You Can Definitely Conduct Your Own Seder

It's not as hard as you think. And the little effort you put in will yield you, your family and friends, great enjoyment and satisfaction. Here are some helpful suggestions ...

First, put away the Maxwell House Haggadah! There are so many better-written and more beautifully illustrated versions. And for a wide variety of age groups, too. The rabbis can recommend which version might work best at your Seder.

Second, don't miss out on the pleasure of observing Pesakh at home because you think you can't run a Seder "the right way." What a pity if Pesakh were to "pass over" your home without this really wonderful Jewish home experience. Here are some tips:

1)  Make sure everyone has a haggadah.

2)  Don't feel your seder has to be too formal. The Pesakh message of freedom is serious. But the celebration of Pesakh should be joyous and upbeat.

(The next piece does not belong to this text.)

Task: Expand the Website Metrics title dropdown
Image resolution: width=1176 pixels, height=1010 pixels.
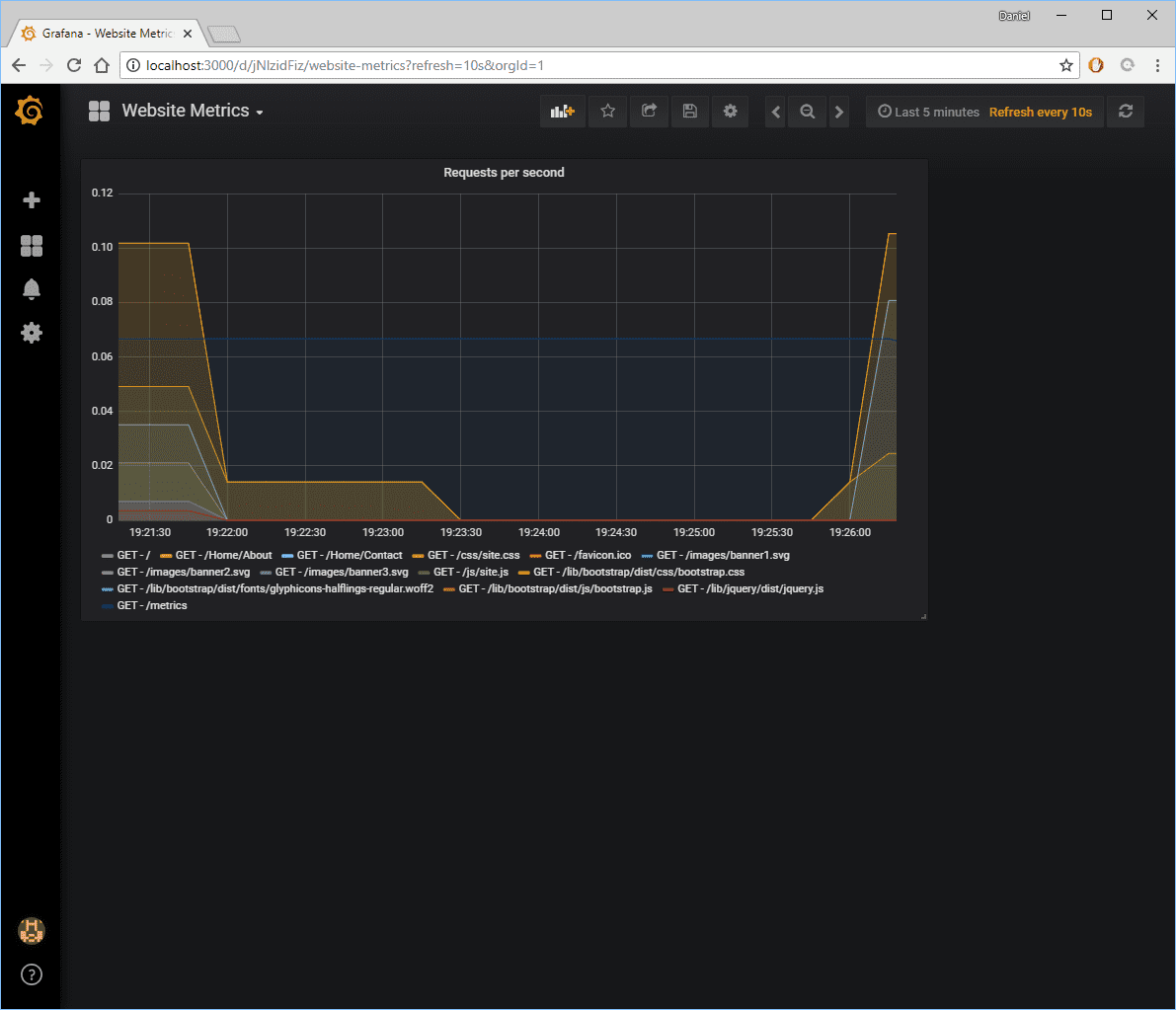Action: pyautogui.click(x=260, y=112)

3)  Sit with your haggadah a day or two before, and plan out what parts you want to use, what songs you want to sing, what Hebrew you want to read. Don't feel you have to read everything. And consider adding readings and songs of your own that you feel might be especially enjoyable and meaningful.

4)  Don't lead all by yourself. Move right around the table, giving everyone a turn to read. And be sure there's some reading and singing that everyone does together. This will increase the group spirit.

5)  As for the afikomen, take time to carefully conceal it. Searchers may be children or adults. Consider making the prize something of Jewish significance.

This should be enough to get you going. Having a Pesakh seder at home is great fun and a tremendous source of Yiddishkeit, of positive Jewish feeling. So go on and do it. You can!